THINGS TO DO:
1. Translate into Spanish this sentence from the essay on science and the supernatural: "The universe is an orderly place and, at a deep level, regions of it behave like other regions, times behave like other times."
2. From the essay on science and the supernatural, reproduce word for word the stretch from "If fortune tellers" through "arrested for fraud.".
3. Write a continuation of the essay on science and the supernatural, picking up after its final sentence.

There is mystery in the universe, beguiling mystery, but it isn’t capricious. The universe is an orderly place and, at a deep level, regions of it behave like other regions, times behave like other times. If you put a brick on a table it stays there unless something lawfully moves it, even if you meanwhile forget it’s there. Poltergeists and sprites don’t intervene and hurl it about for reasons of mischief or caprice. There is mystery but not magic, strangeness beyond the wildest imagining, but no spells or witchery, no arbitrary miracles.
Why do scientists often pooh-pooh the paranormal? Parsimony is the answer—economy of explanation. You might believe that your car is driven by psychic energy. But if the engine looks like a petrol engine, smells like a petrol engine and behaves like a petrol engine, the best hypothesis is it is a petrol engine.
Science does not rule out telepathy and possession by the spirits of the dead as a matter of principle but as a matter of empirical truth. Abduction of humans by aliens in UFOs is one hypothesis of bad dreams, but we can explain them in terms of known natural events. If alien abduction is to be accepted rather than indigestion or neurosis, then we need scientific observations that cannot be so explained. The supernatural explanation is unparsimonious, demanding firm evidence incapable of routine explanation before we believe it.
The truth is that there is negligible objective evidence of such phenomena and even the oddest phenomena have, in the instances where they have been solved, been natural not supernatural. Supernatural explanations are like the old fashioned “God of the Gaps”. As explanations are found for more and more mysteries, the supernatural declines into rarer and more obscure phenomena. For people determined to see no mystery in nature as she is, the supernatural will exist out of the need for the mysterious.
If fortune tellers and miracle healers had the powers they claim, they would win the lottery every week or earn fortunes curing the wealthy. Or they could reveal forces unknown to science and win a Nobel Prize. Why are they wasting their talents doing kiddies’ tricks on television? Answer: because they are really stage magicians doing kiddies’ tricks on television. They, their producers, the TV show hosts and the TV companies are all confidence tricksters and properly should be arrested for fraud.

RECORD SET:
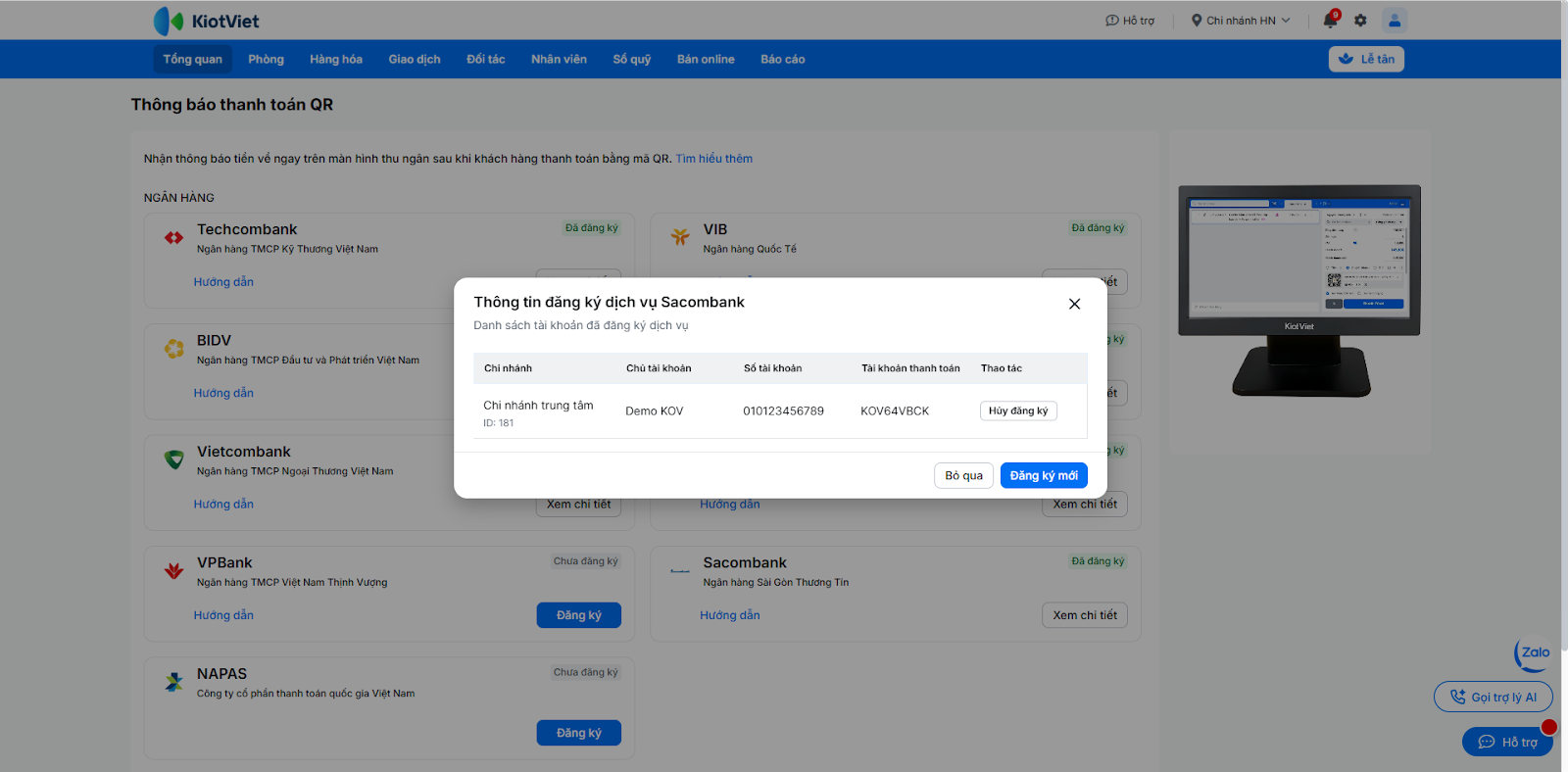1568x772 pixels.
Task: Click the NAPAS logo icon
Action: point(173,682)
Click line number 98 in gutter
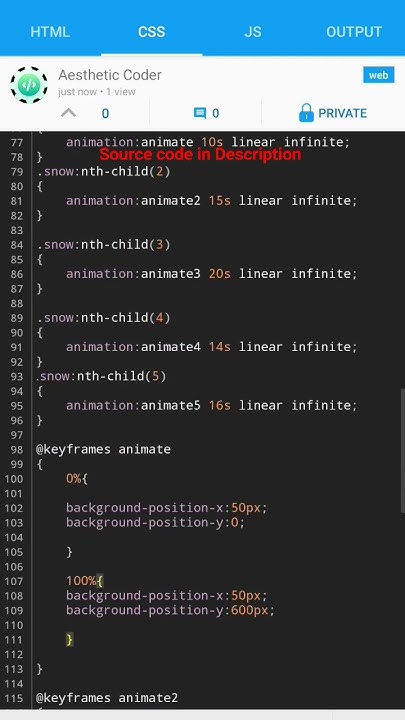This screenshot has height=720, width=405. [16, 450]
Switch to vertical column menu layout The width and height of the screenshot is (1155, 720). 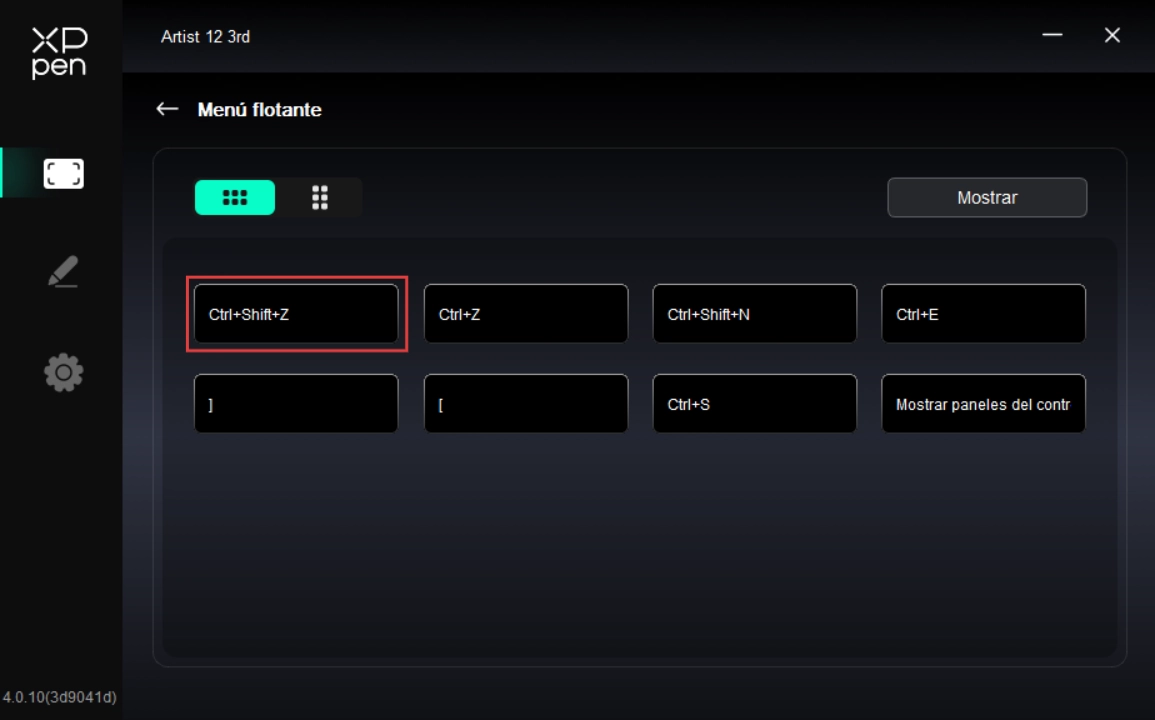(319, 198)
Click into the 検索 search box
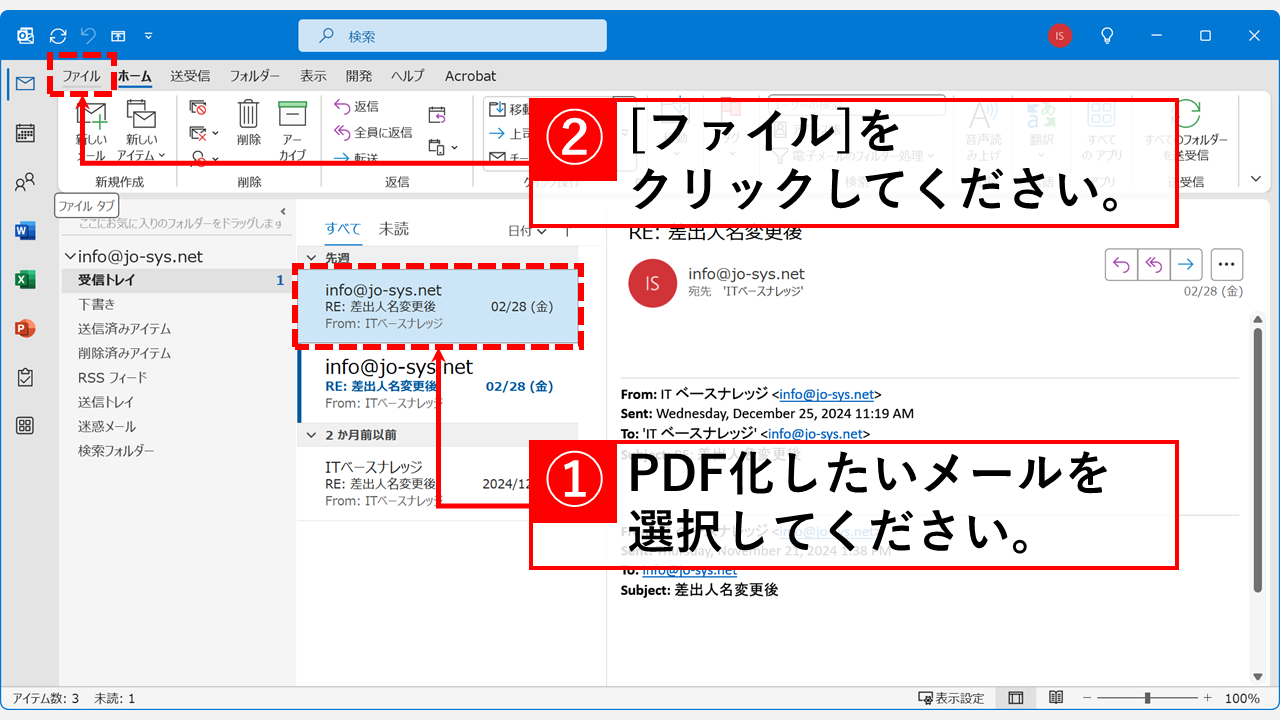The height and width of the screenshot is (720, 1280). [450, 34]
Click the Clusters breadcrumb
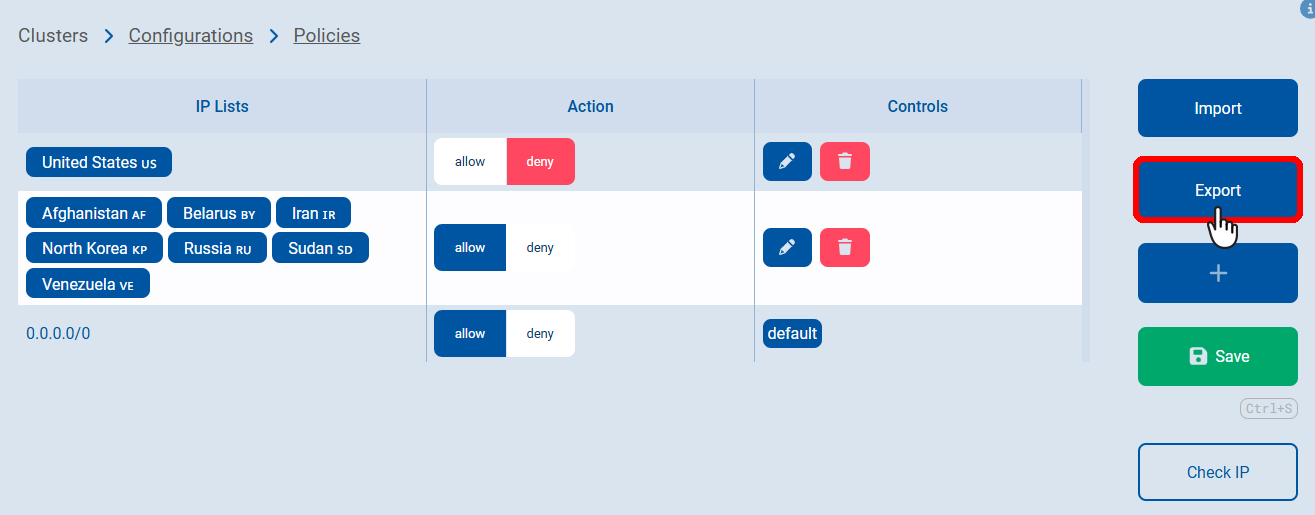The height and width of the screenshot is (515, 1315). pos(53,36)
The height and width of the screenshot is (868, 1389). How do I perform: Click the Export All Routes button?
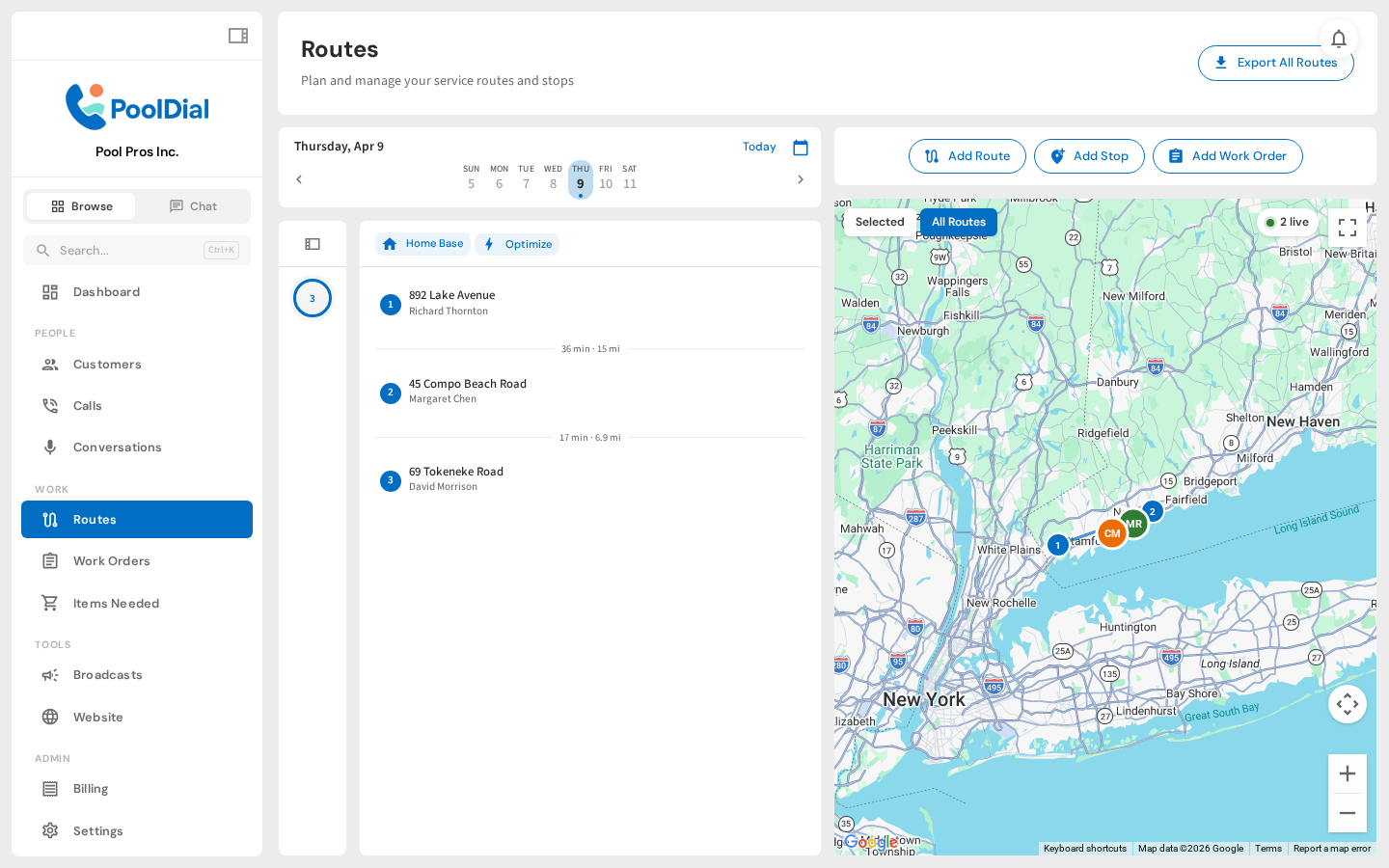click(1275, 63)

TASK RESPONSES:
1. El universo es un lugar ordenado y, a un nivel profundo, unas regiones de él se comportan como otras regiones, unos tiempos se comportan como otros tiempos.

2.
If fortune tellers and miracle healers had the powers they claim, they would win the lottery every week or earn fortunes curing the wealthy. Or they could reveal forces unknown to science and win a Nobel Prize. Why are they wasting their talents doing kiddies’ tricks on television? Answer: because they are really stage magicians doing kiddies’ tricks on television. They, their producers, the TV show hosts and the TV companies are all confidence tricksters and properly should be arrested for fraud.

3.
(See James Randi)
The living are concerned with death and demand everlasting life from their gods. Yet, in death we are the lucky ones—because we have lived. Far more people will never die because they will never be born. The people who will never see the light of day, but could do, outnumber the sand grains of Sahara—more, the atoms in the universe. Those unborn people include greater poets than Donne, greater scientists than Newton, greater composers than Beethoven. The set of possible people allowed by our DNA massively outnumbers the set of actual people. We are privileged to be here, privileged with eyes to see where we are and brains to wonder why.
It’s often said that people need something more in their lives than just the material world. There is a gap that must be filled. People need to feel a sense of purpose. Our purpose might be to find out what is here in the material world, before concluding that you need something more. It is certainly not a bad purpose and explains for those who want it why God gave us our brains. What more do people want? If they find it tedious finding out about this world while they are in it, they are going to be bored for an eternity in any everlasting life. Just study what is, and you’ll find that it already is far more uplifting than anything you could imagine needing.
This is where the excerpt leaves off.